Лидия выползла из подземелья наружу, присела на траву. Холод мигом начал пробирать до костей, но куда сильнее донимал сон, и она с наслаждением покорилась ему. Неведомо ведь, сколько придется ждать Фоминичну, а она не спала аж две ночи!

Сон был – как такое же подземелье, из которого она только что вылезла. Только ни единой звезды в него не заглянуло, ни единого проблеска света не блеснуло. И сначала Лидия думала, ей снится, что ее кто-то тихонько подтолкнул в бок:

– Проснитесь, барышня!

Она так и вскинулась от звука знакомого голоса:

– Кеша?!

– Он самый. – Его тощая, высокая фигура виднелась на фоне неба. – Давайте-ка я вас в седло подсажу.

– Я подушку принесла, – раздался голос Фоминичны. – Помягче чтоб...

– Да какая подушка, ты что, – усмехнулась Лидия, устраиваясь в седле. – С подушки я точно свалюсь!

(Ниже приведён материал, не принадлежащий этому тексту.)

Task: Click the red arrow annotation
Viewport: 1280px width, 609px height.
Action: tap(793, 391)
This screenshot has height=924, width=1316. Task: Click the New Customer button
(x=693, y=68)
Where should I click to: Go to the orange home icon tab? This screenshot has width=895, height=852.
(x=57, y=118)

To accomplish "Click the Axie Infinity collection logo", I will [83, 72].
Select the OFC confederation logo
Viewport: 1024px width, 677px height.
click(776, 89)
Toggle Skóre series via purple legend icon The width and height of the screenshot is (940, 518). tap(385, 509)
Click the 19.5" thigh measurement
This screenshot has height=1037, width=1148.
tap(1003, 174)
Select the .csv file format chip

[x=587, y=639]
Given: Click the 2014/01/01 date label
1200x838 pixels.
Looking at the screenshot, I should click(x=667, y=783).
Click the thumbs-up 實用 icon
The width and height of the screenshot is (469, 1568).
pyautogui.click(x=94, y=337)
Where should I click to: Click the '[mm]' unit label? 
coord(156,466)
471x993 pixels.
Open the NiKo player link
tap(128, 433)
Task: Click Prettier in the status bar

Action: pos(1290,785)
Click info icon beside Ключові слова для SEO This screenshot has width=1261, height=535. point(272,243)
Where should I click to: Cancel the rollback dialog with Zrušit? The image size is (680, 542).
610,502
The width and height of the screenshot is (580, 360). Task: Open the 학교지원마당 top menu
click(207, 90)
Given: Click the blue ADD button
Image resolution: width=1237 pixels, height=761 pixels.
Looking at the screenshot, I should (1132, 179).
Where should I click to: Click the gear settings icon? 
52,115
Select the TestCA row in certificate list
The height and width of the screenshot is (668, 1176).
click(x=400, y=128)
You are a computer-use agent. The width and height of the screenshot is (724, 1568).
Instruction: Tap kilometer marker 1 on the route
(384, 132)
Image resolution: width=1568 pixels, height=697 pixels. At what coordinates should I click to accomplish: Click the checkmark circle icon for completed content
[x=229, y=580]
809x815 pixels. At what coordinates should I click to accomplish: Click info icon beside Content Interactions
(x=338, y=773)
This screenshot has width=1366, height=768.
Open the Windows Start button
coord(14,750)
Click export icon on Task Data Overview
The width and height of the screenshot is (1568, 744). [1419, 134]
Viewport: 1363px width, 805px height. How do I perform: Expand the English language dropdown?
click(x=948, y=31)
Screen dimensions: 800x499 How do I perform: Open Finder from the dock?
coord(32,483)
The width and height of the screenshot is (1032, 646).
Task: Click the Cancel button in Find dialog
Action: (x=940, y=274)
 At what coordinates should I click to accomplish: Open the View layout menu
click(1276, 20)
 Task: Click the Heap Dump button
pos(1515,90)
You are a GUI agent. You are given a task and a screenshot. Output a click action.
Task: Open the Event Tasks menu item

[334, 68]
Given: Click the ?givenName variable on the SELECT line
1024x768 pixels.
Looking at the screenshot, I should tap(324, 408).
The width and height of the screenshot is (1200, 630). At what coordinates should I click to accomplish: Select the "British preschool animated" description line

Лошадь нервно перебирала копытами.

– Ишь, игривая какая! – погладила ее Лидия – да так и ахнула: – Откуда она? Наши же лошади... – Она сразу заметила обмолвку и немедленно ее исправила: – Ваши же лошади в болоте спрятаны, далеко. Неужели успели привести?!

– У француза взяли, – ухмыльнулся Кеша, который тоже сидел верхом на тонконогом мерине. – Ничего, нам, главное, до утра обернуться. Поскачем лесными тропами, ими до Москвы всего десять верст. Верхом это – пустяк!

Лидия прикинула. Человек в час проходит пять километров. То есть это пешком два часа туда и два обратно. А на лошади-то несравнимо быстрей!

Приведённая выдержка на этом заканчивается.